11/05/2025
To the new mamas.
Mamas-to-be.
Mamas deep in the juggle.
Mamas who’ve lost their own.
And the beautiful mother figures who show up with love every day.
Today, I wanted to share something more personal — what motherhood has meant to me, and what this day stirs in my heart.
I had endo early, so I never knew if motherhood was going to be possible. I started relatively young, unsure but hopeful. And I feel deeply blessed to have two beautiful children.
For years, I tried to be what I thought a “good mother” should be.
The one who did it all. Held it all. Balanced the career, the kids, the life.

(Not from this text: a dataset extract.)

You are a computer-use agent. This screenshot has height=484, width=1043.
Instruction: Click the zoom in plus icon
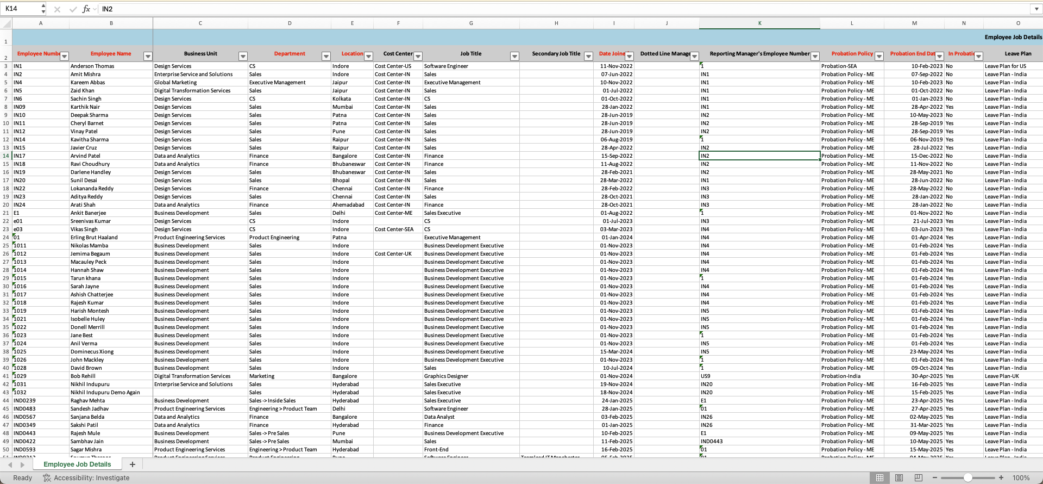click(x=1001, y=478)
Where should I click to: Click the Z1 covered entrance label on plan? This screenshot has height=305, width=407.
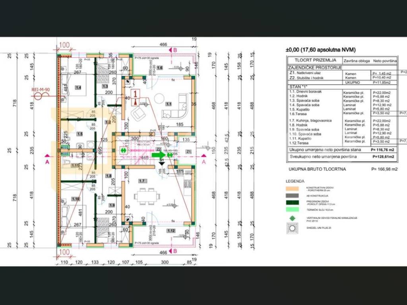pos(189,151)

But I often felt like I was failing — overwhelmed, stretched, exhausted.
And then I got really sick.
And suddenly, I couldn’t do the morning routine.
I couldn’t stand long enough to get them into bed.

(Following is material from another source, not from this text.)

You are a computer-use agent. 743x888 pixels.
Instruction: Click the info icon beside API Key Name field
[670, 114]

There were days I thought I might not make it.
So I made hope albums — little messages for them, just in case.
And in doing that, I realised: being me — with all my imperfections, presence, and love — was enough.
It was never about doing it all.
It was about being there for the little things:
Sunday dinners. Theme nights. Singing loud in the car. Listening, hugging, showing up.
Fast forward, and I’m now an empty nester.
It still aches sometimes. The house is quiet.
But my heart is full — proud of them, proud of me, and deeply grateful that I’m still here to witness their lives.
So today, even though I’m not with them… I feel them in everything.
And I celebrate not just being their mum — but the woman I became because of them.
I also want to say how grateful I am for my Mama who shaped me to be the woman I am today - strong, driven and loving. I love you Mama so much!
To all the mamas, mother figures, and to those missing their mums today…
I walk with you.
You are seen. You are loved. You are doing beautifully.